§ DIRECTIONS:
[A] Rewrite the paragraph in the Langley council article that begins "The announcement was unexpected" more briefly, keeping its main facts.
[B] Reproduce the Langley council article word for word, starting with "Abel, a one-time" and going on through "his future plans.".

§ SOURCE EXCERPT:
— START —

Langley City Councilwoman Fran Abel said Wednesday she will not run to retain her seat on the city council in November.

The announcement was unexpected. Abel declined to tell the Record when asked on Monday if she had planned to seek election to the post in November, but said then she would make a decision before candidates must file for election in early June.

In a blog post on Wednesday on LangleyElecteds.org, Abel said she found her short tenure on the council gratifying, but encouraged others to run to for the seat.

“I have found my city council experience to be many things — educational, demanding, challenging, frustrating, rewarding, discouraging, enlightening, worthwhile and stimulating,” Abel wrote. “I have made many new friends. Working with my fellow council members, city staff and the mayor has been a pleasure. I will always be grateful for having the opportunity to serve my town as a council member.”

“With the economic and environmental changes our country faces, Langley’s future rests with the wise and thoughtful leadership of citizens willing to step forward to meet those challenges,” she added.

Abel, a one-time candidate for the Island County board of commissioners, was appointed to the city council in May 2010 to fill the Position 3 seat vacated by the resignation of Jim Recupero.

Two other seats on the council — those held by Councilman Bob Waterman and Councilman Hal Seligson — will also be on the ballot, as well as the mayor’s position.

Mayor Paul Samuelson has recently declined to say if he will seek a second term.

Likewise, Waterman said he wasn’t yet sure of his future plans.

“I honestly have not yet made a decision,” Waterman said.

Abel said she would run again, if only she were younger.

“If I were 60 or even 65, I would have run again,” she said Thursday.

“It is a very huge commitment, and as I go into the later years of my life, I want to be doing my life,” Abel explained. “I just turned 70. And if I run for office, it’s another four-year commitment.”

“I’ve got about 20 to 30 years of life left ... God willing and the creek don’t rise,” she added. “I want to camp and I want to bike and I want to garden and I want to be with my family and my friends.”

Seligson said Thursday he would seek to retain his seat on the council.

“I enjoy what I’m doing. I think I’m on the road to making a difference,” he said.

“I welcome somebody to run against me,” Seligson added.

“It opens it up for a discussion of differences of opinion and the creation of new ideas. People should have a choice,” he said.

— END —

§ MATERIAL:
— START —

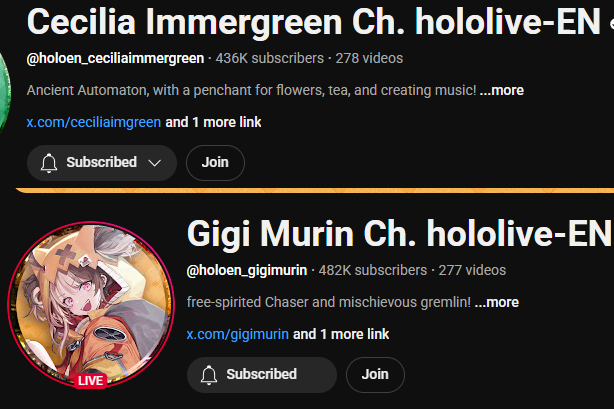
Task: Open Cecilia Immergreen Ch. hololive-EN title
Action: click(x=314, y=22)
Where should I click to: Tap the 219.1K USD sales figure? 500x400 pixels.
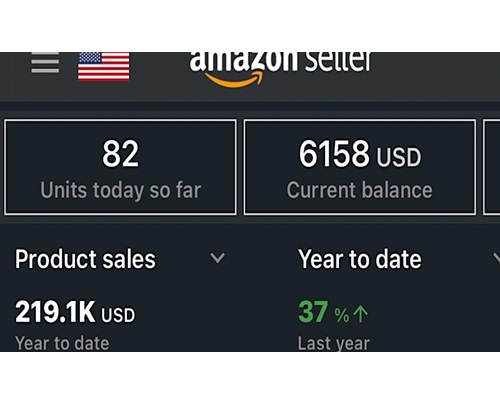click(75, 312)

— END —

§ TASK-BY-TASK OUTPUTS:
[A] Abel's announcement came as a surprise. On Monday she would not tell the Record whether she planned to run in November, saying only that she would decide before the early-June filing deadline.

[B]
Abel, a one-time candidate for the Island County board of commissioners, was appointed to the city council in May 2010 to fill the Position 3 seat vacated by the resignation of Jim Recupero.

Two other seats on the council — those held by Councilman Bob Waterman and Councilman Hal Seligson — will also be on the ballot, as well as the mayor’s position.

Mayor Paul Samuelson has recently declined to say if he will seek a second term.

Likewise, Waterman said he wasn’t yet sure of his future plans.